Information provided ▸
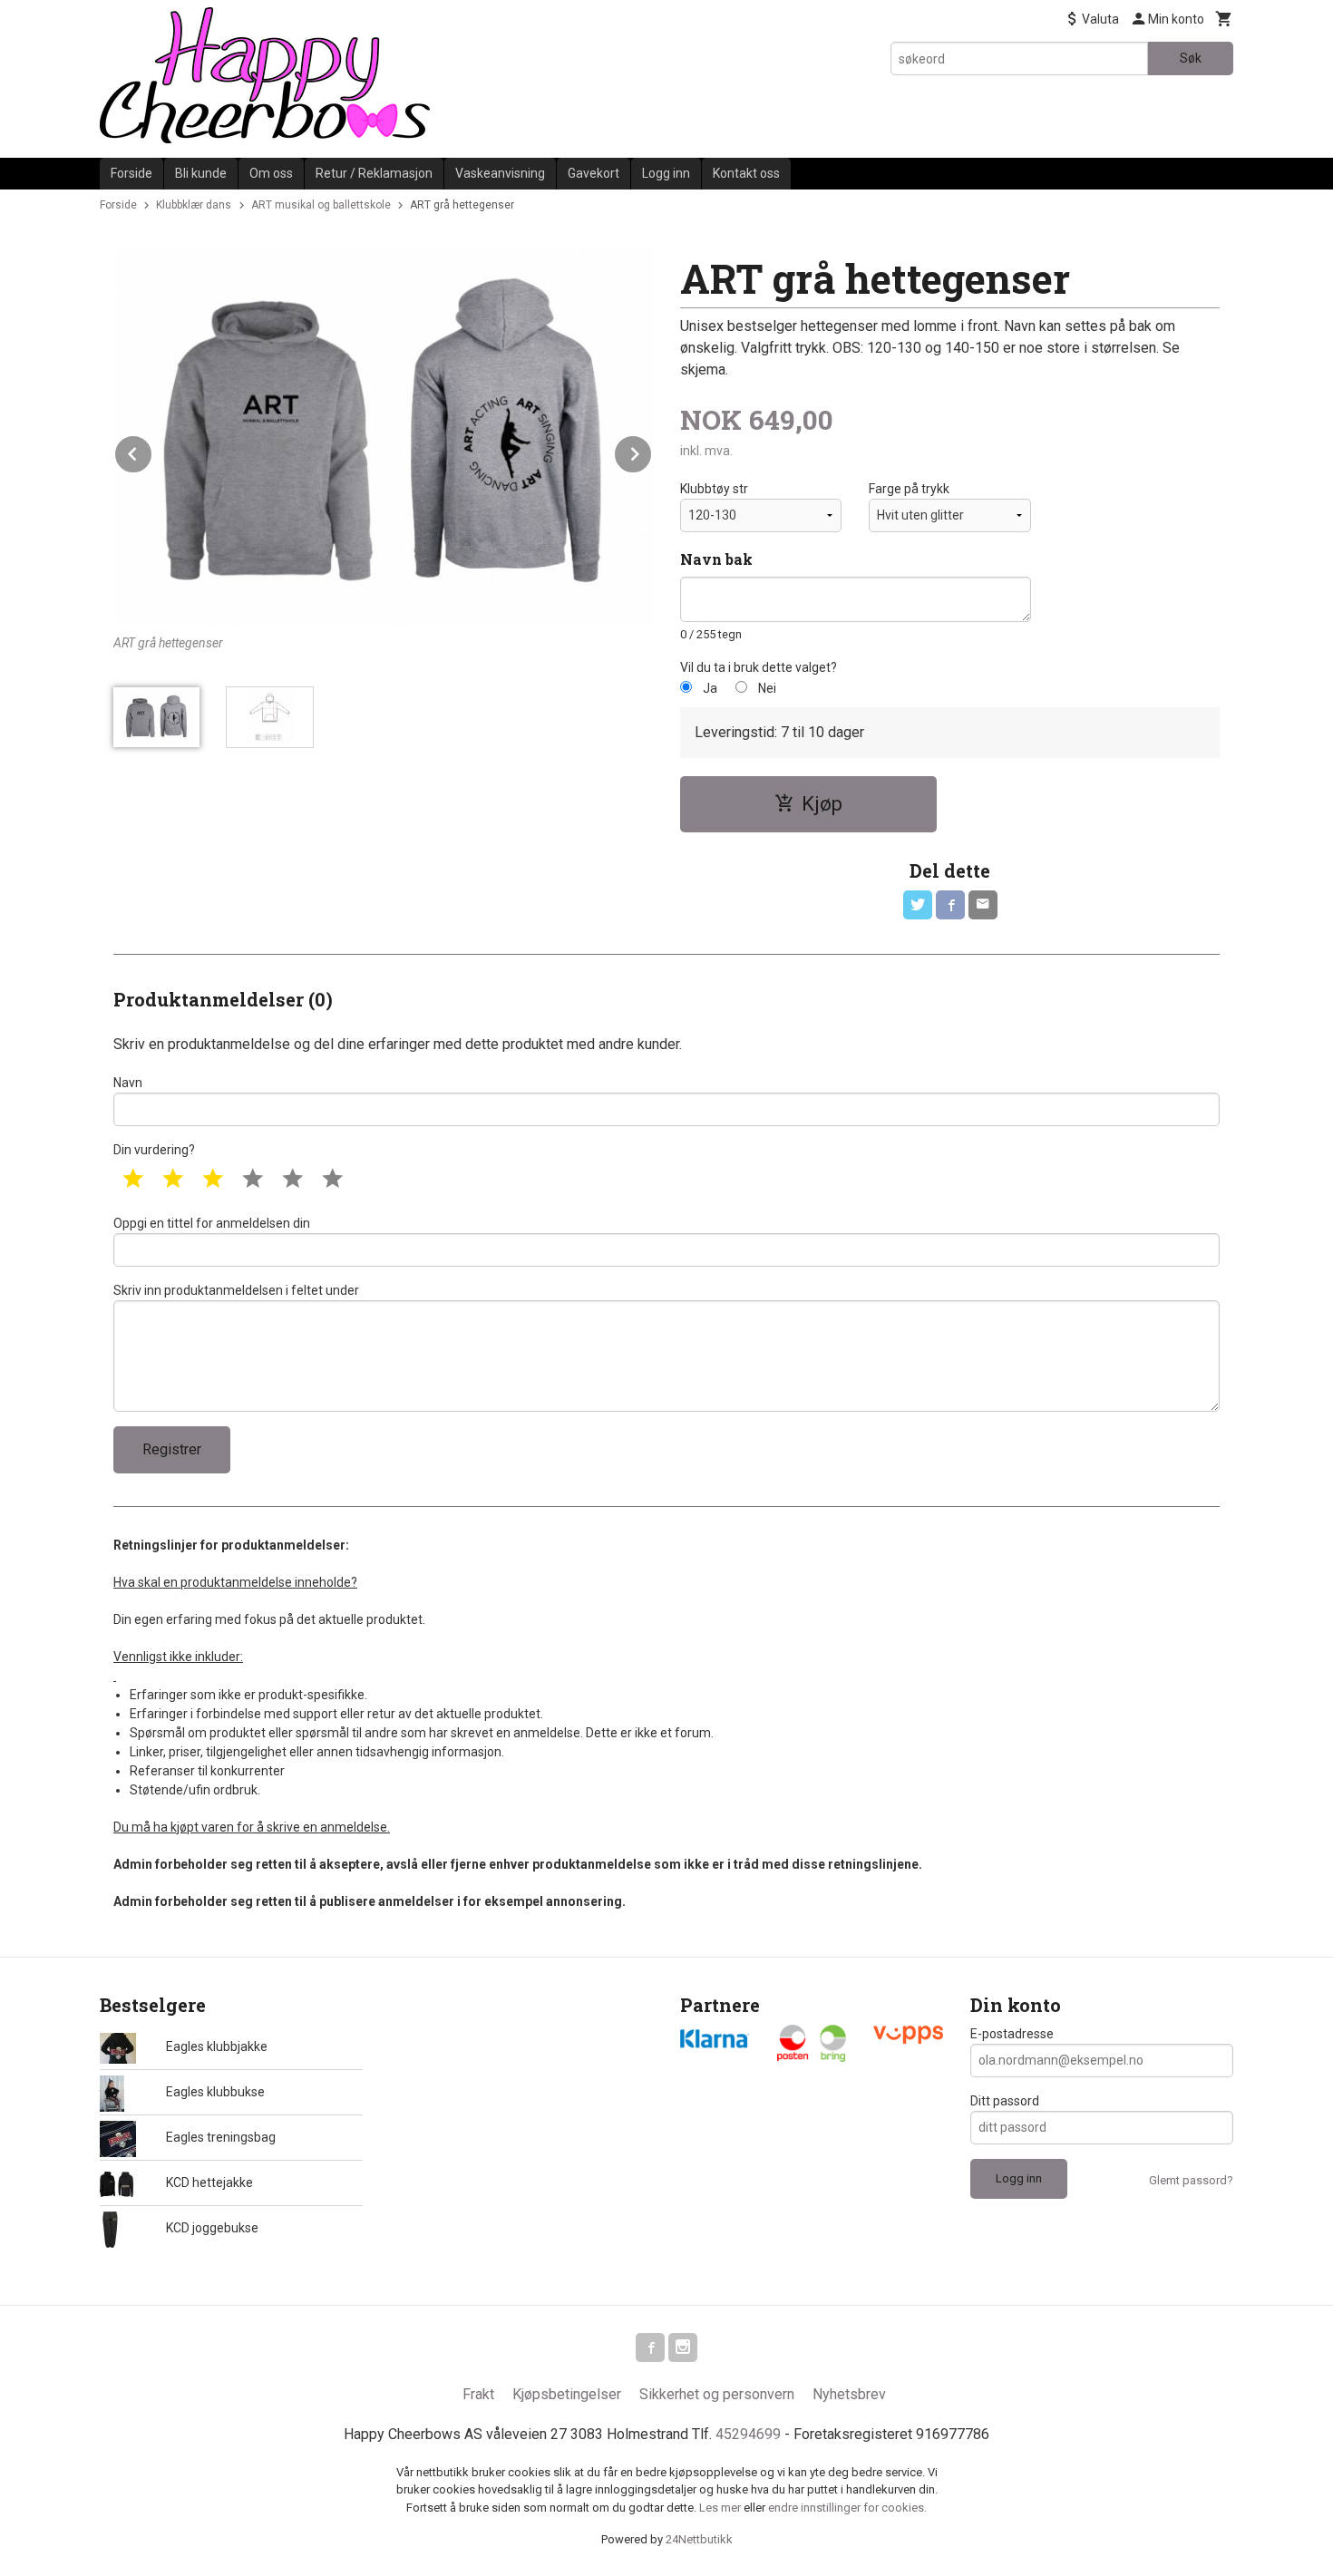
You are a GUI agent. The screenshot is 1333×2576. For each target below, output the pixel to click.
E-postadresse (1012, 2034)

==

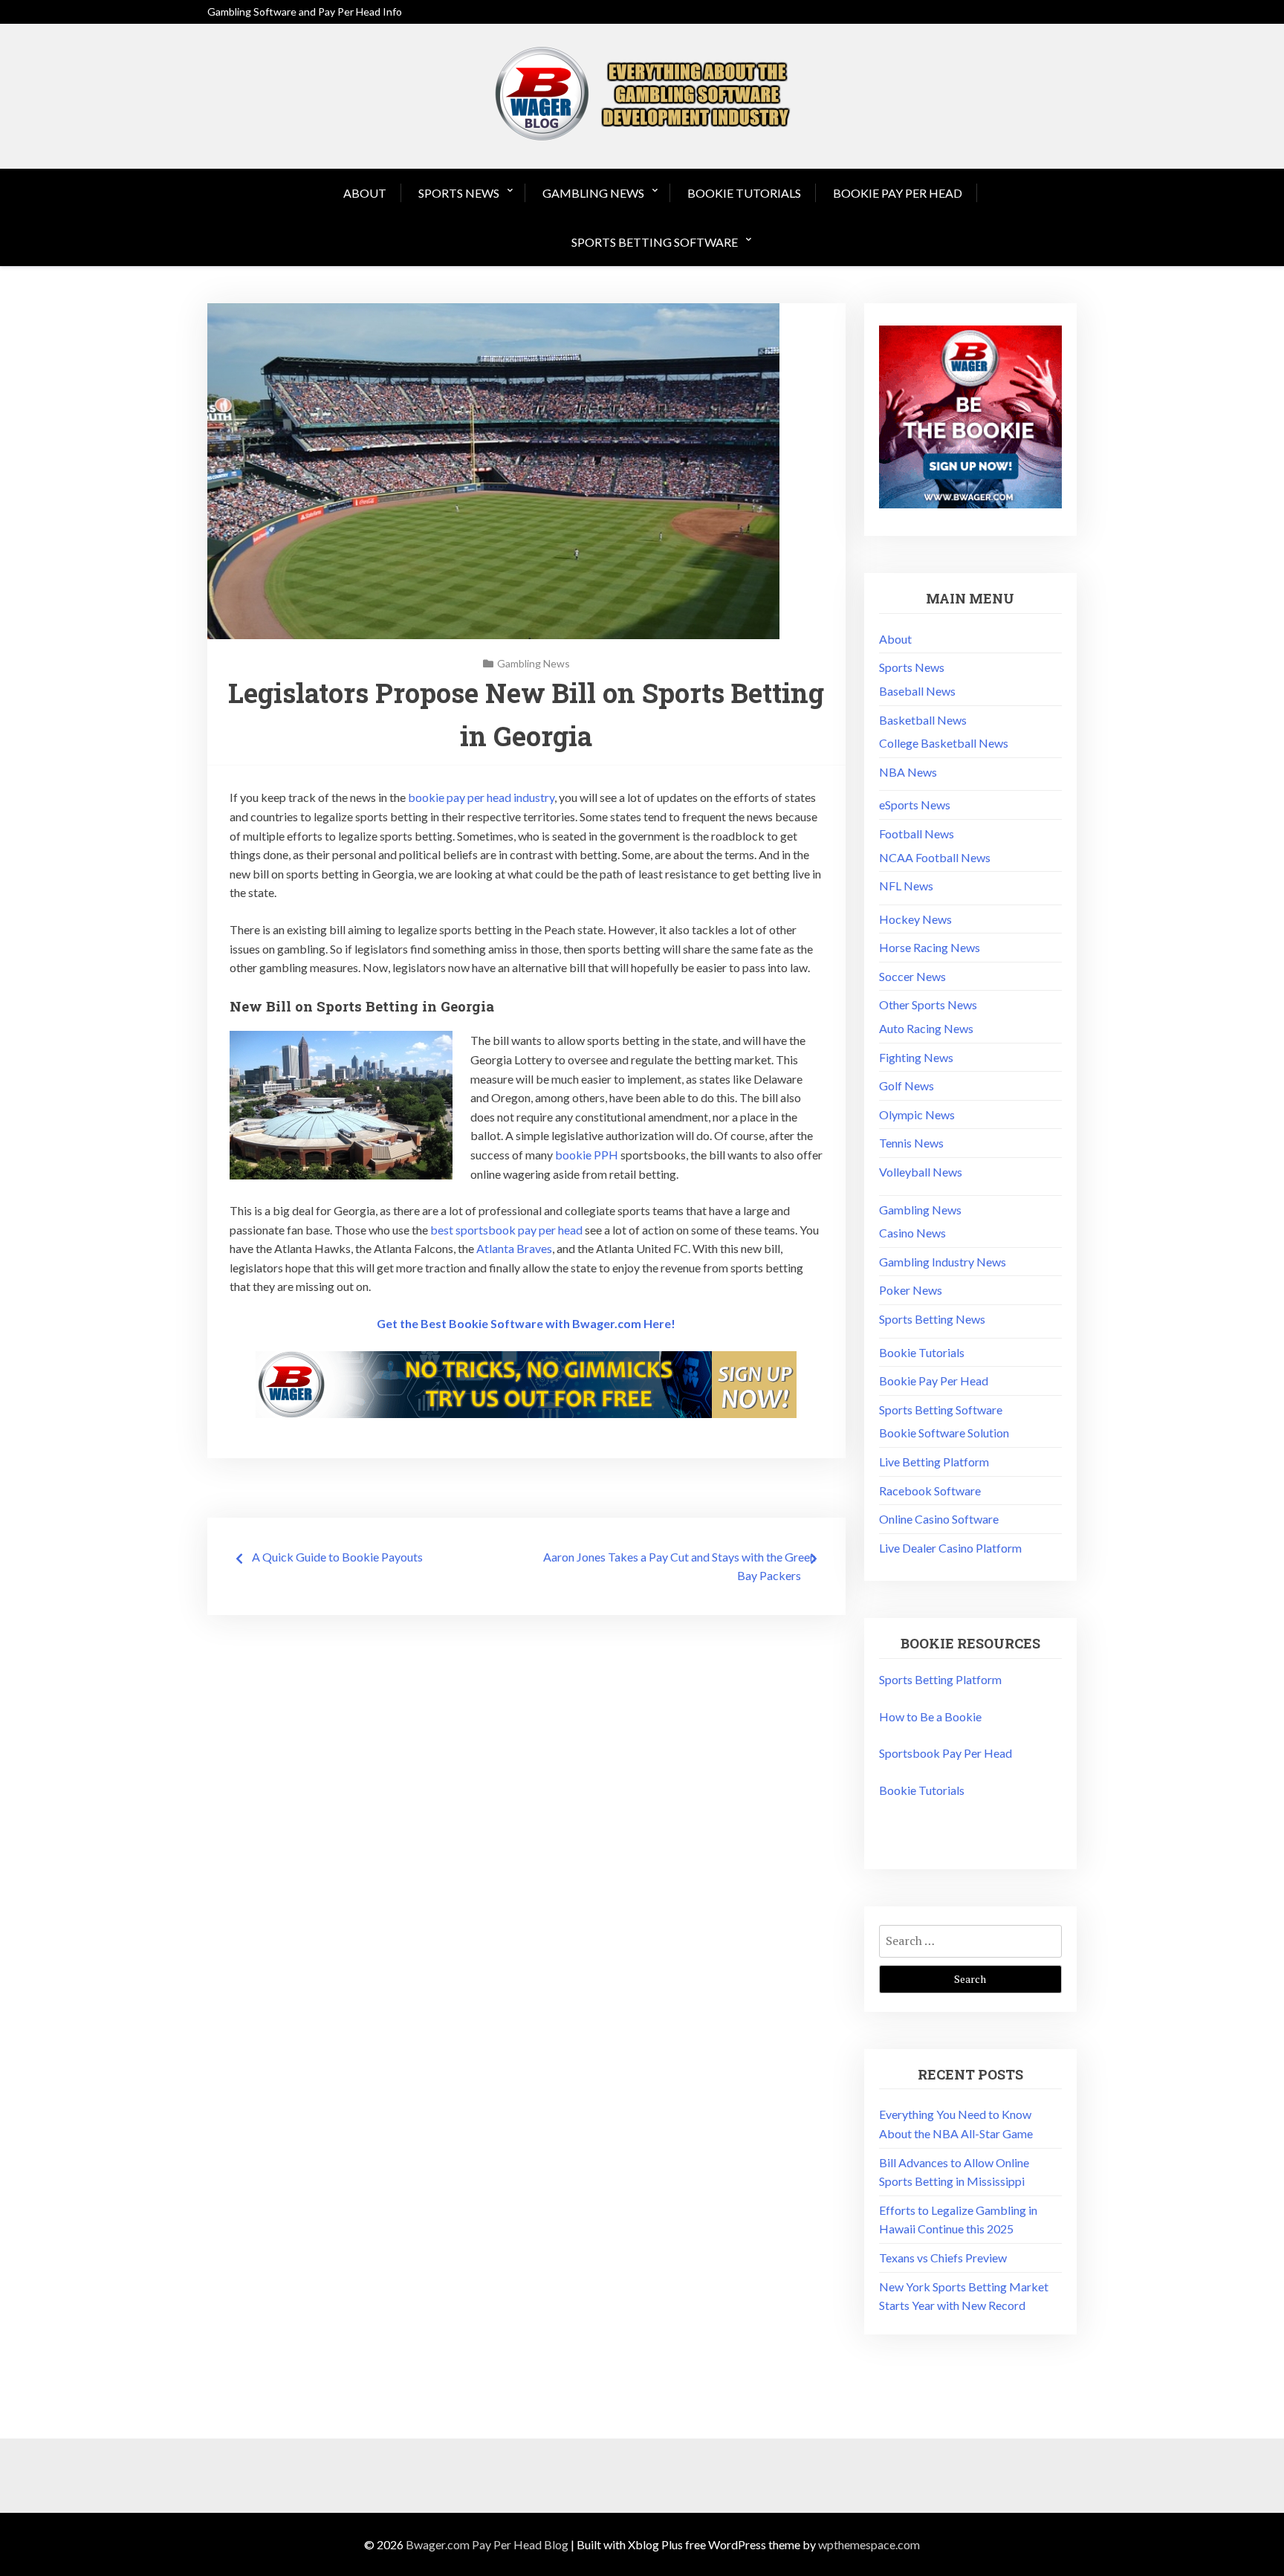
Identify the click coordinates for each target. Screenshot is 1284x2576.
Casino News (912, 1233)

--

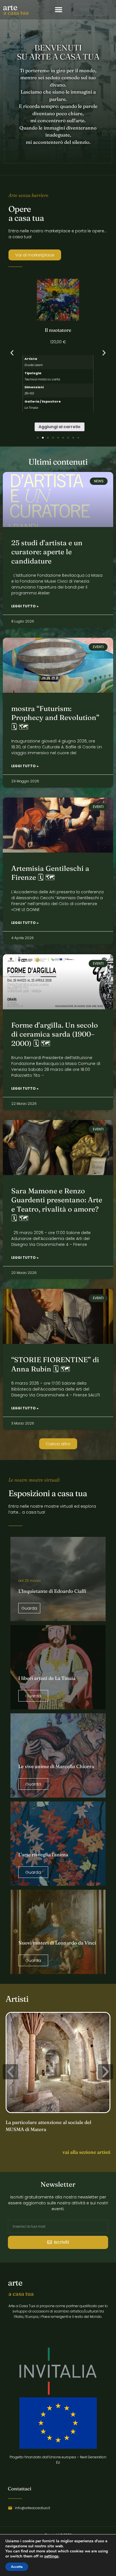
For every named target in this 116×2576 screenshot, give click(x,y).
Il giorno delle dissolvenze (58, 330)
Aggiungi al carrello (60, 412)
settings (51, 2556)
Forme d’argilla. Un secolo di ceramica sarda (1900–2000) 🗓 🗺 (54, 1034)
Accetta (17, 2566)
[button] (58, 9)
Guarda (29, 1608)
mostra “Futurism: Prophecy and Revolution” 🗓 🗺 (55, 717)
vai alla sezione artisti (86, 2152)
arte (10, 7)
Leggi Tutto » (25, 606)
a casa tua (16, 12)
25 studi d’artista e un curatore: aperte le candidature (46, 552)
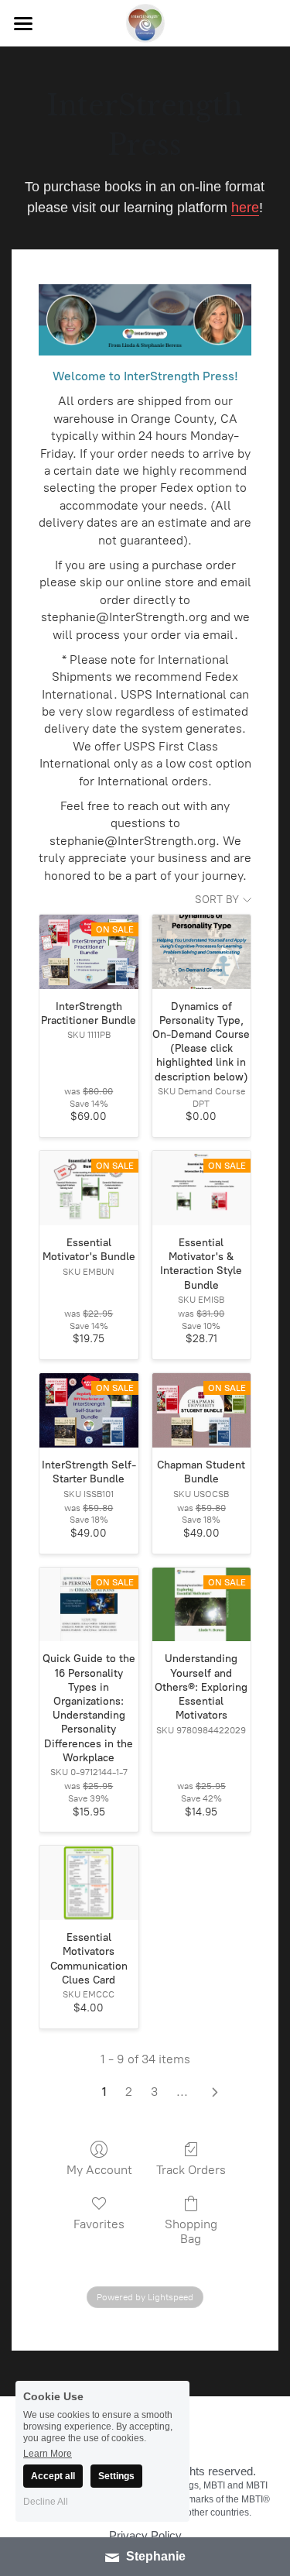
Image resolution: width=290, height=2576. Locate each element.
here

Exercise directions ▸
In the listing above, locate the line containing "[button] (58, 9)" and the line containing "25 studi d’artista". Extract those two lines and every line between them, exactly as written, and only those.

Answer to the problem ▸
[button] (58, 9)
Guarda (29, 1608)
mostra “Futurism: Prophecy and Revolution” 🗓 🗺 (55, 717)
vai alla sezione artisti (86, 2152)
arte (10, 7)
Leggi Tutto » (25, 606)
a casa tua (16, 12)
25 studi d’artista e un curatore: aperte le candidature (46, 552)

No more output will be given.